* _Task brief_
Copy exactly the lines from the one containing "The height and" through the last line of the records below, including both, and leave out any pictures.

- - - - -

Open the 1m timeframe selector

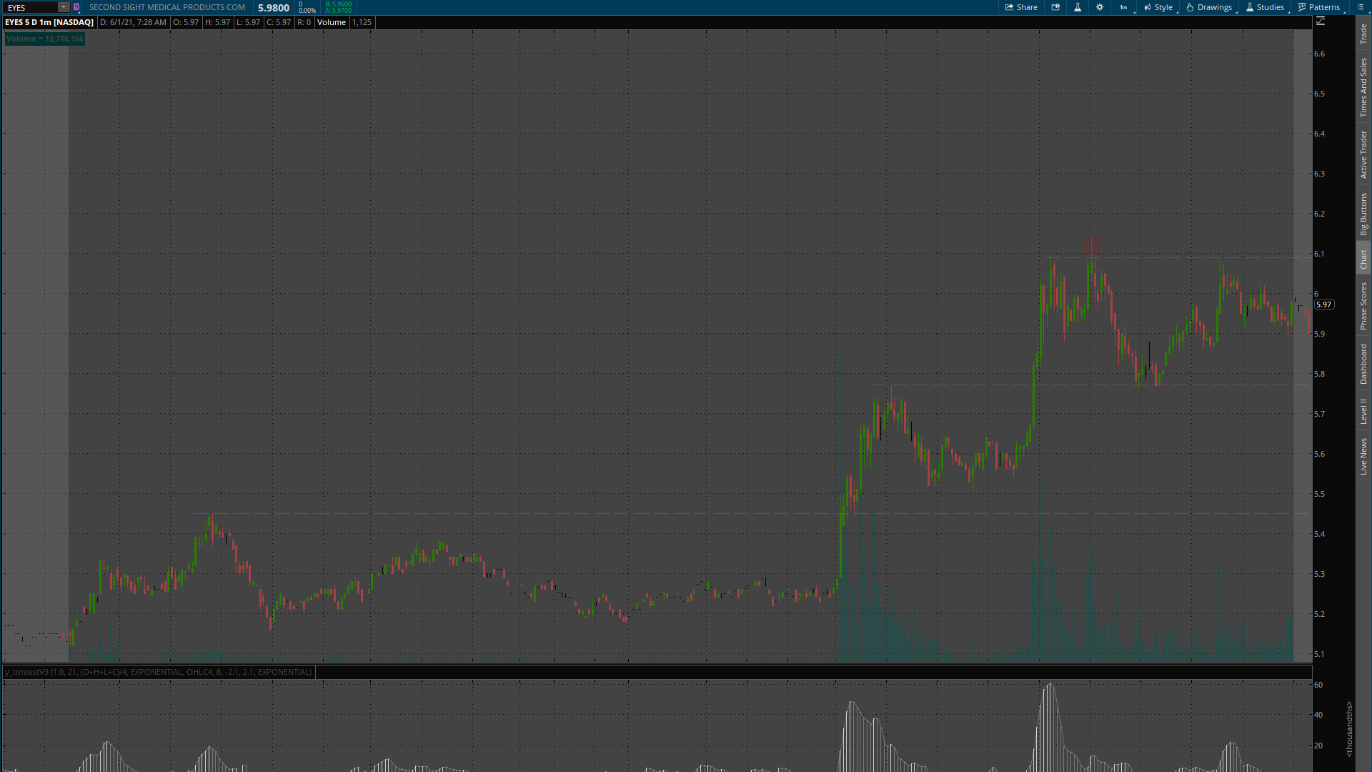point(1124,7)
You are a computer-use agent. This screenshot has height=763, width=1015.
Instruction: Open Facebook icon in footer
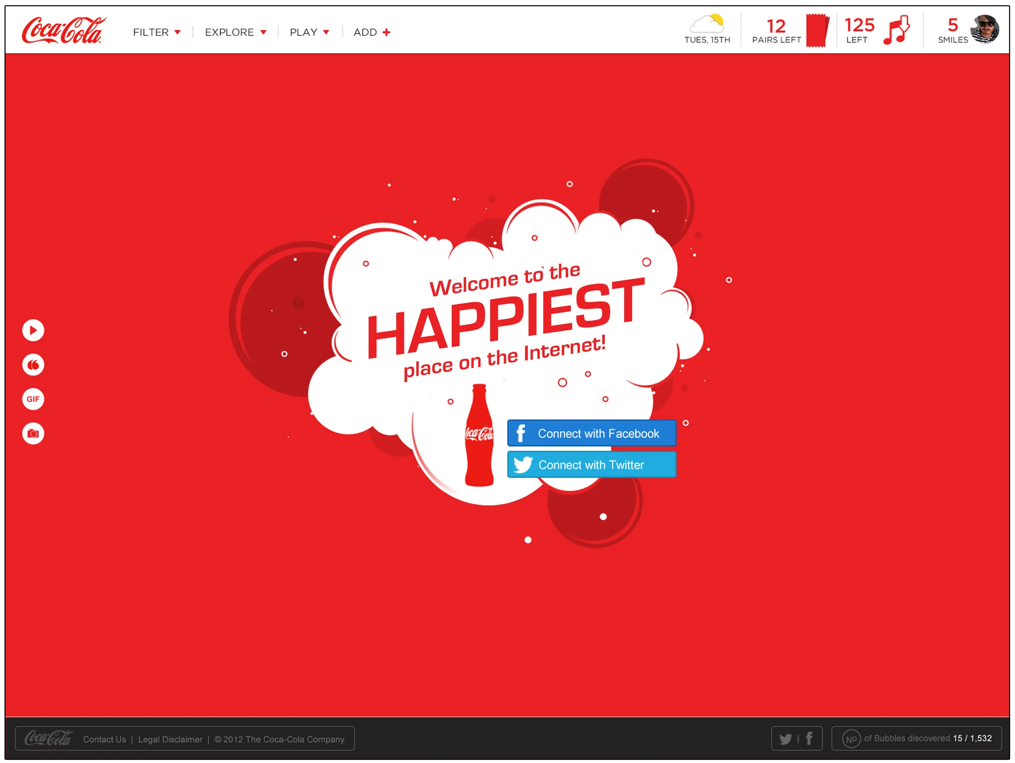809,738
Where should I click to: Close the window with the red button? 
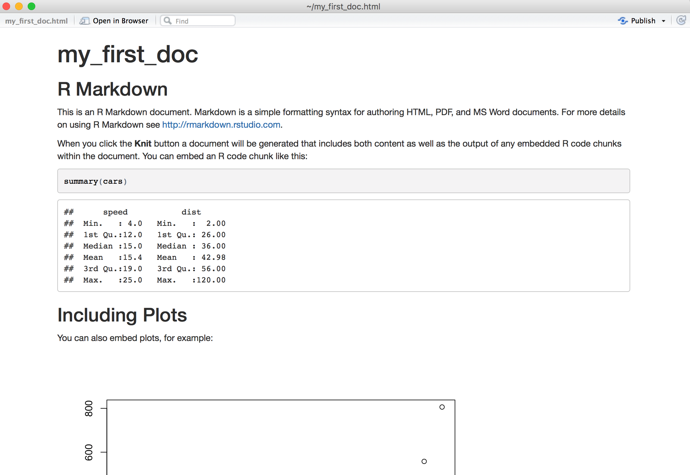[x=6, y=6]
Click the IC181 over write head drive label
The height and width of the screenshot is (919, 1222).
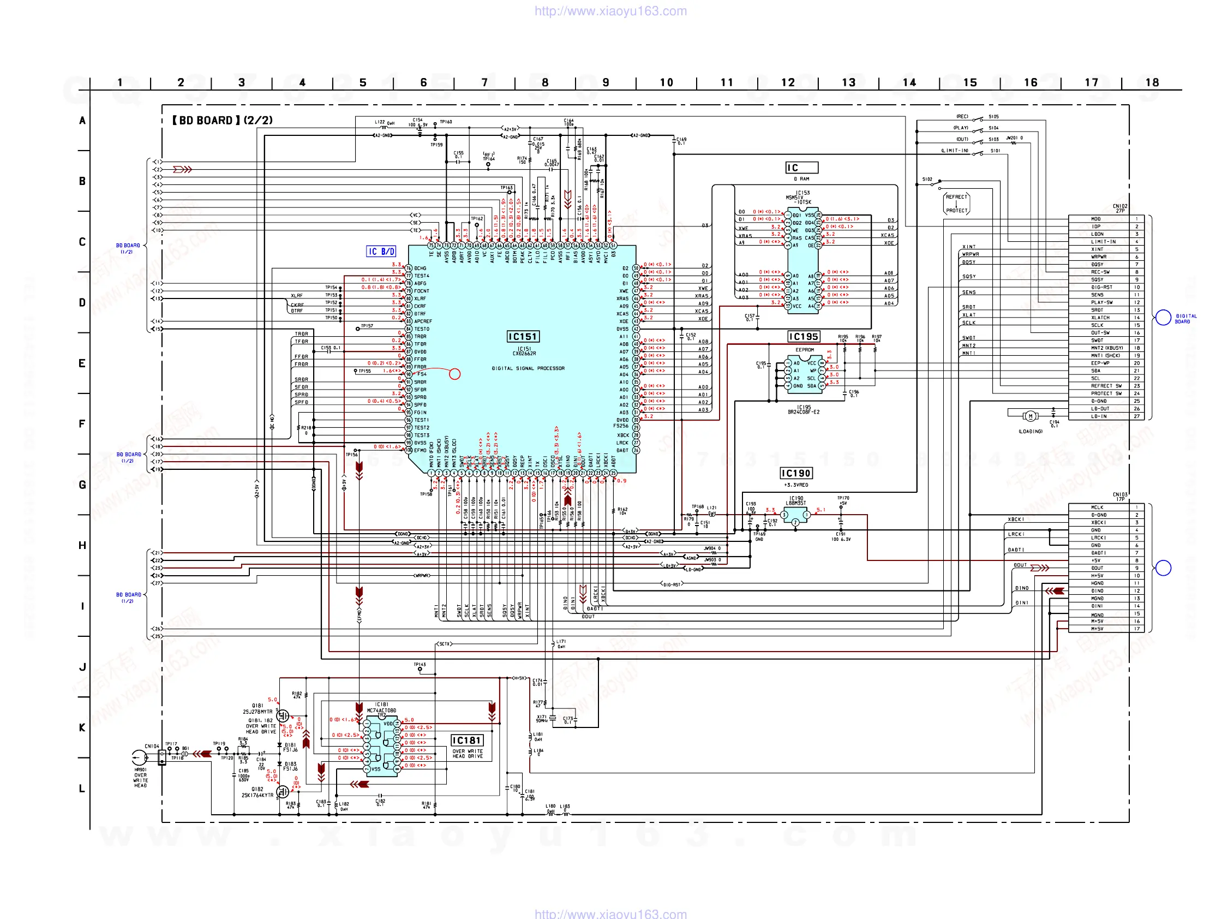467,741
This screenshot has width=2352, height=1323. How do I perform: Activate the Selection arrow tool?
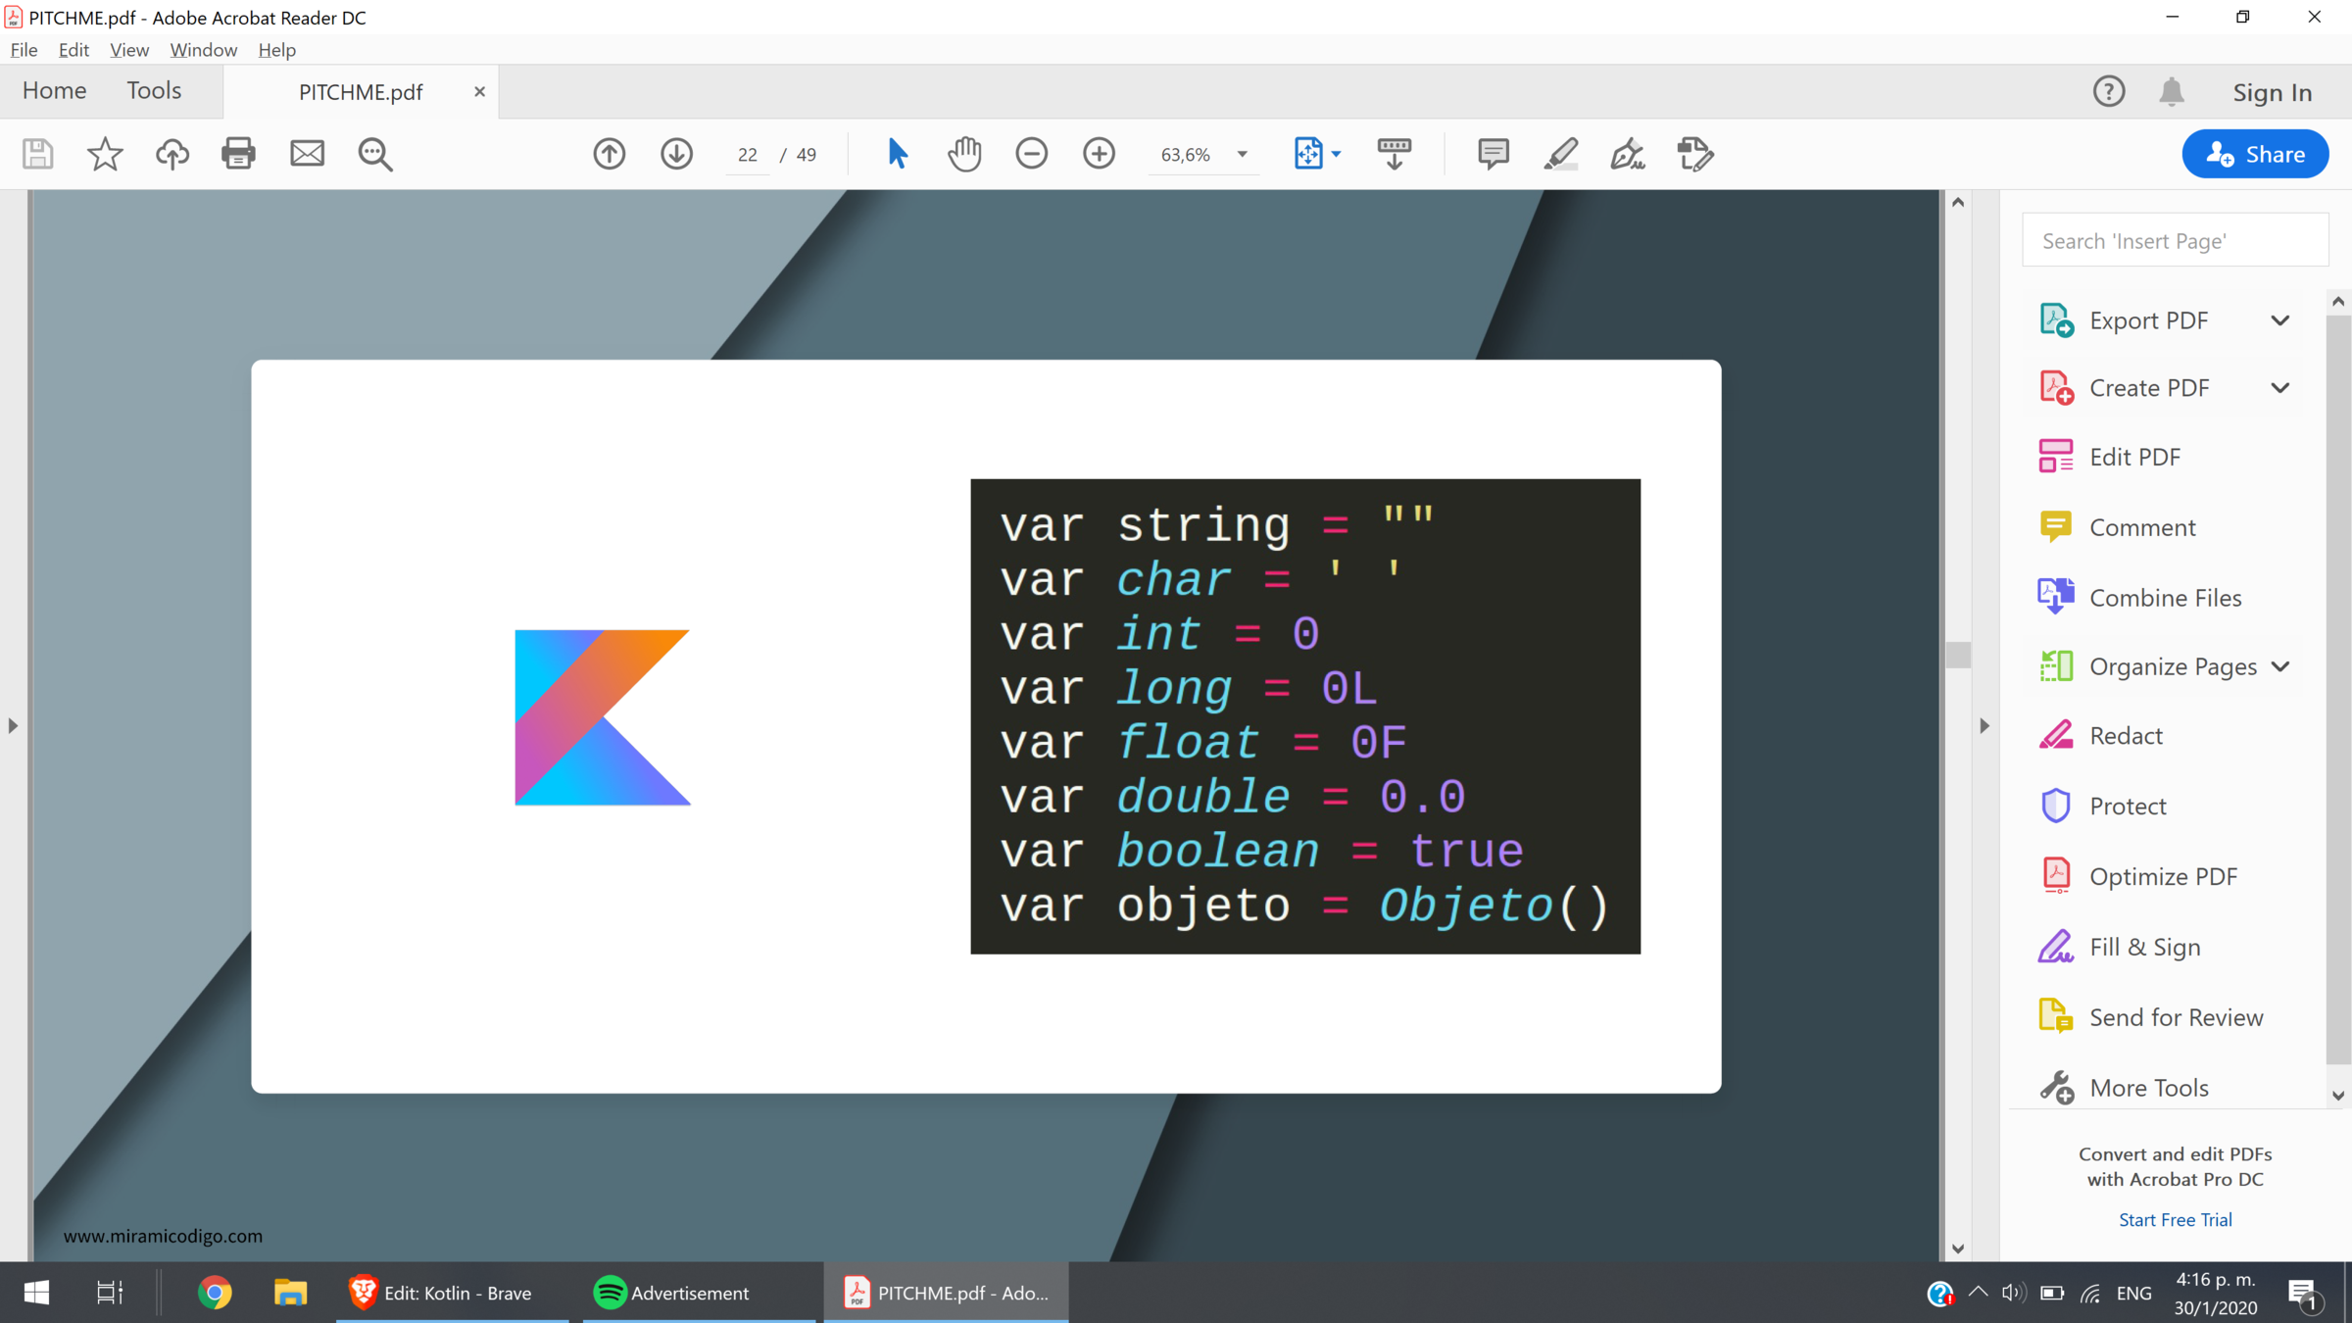(x=897, y=154)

- - - - -

* _Result for this exercise_
The height and width of the screenshot is (919, 1222).
467,741
This screenshot has width=2352, height=1323. How do I perform: Activate the Selection arrow tool?
(x=897, y=154)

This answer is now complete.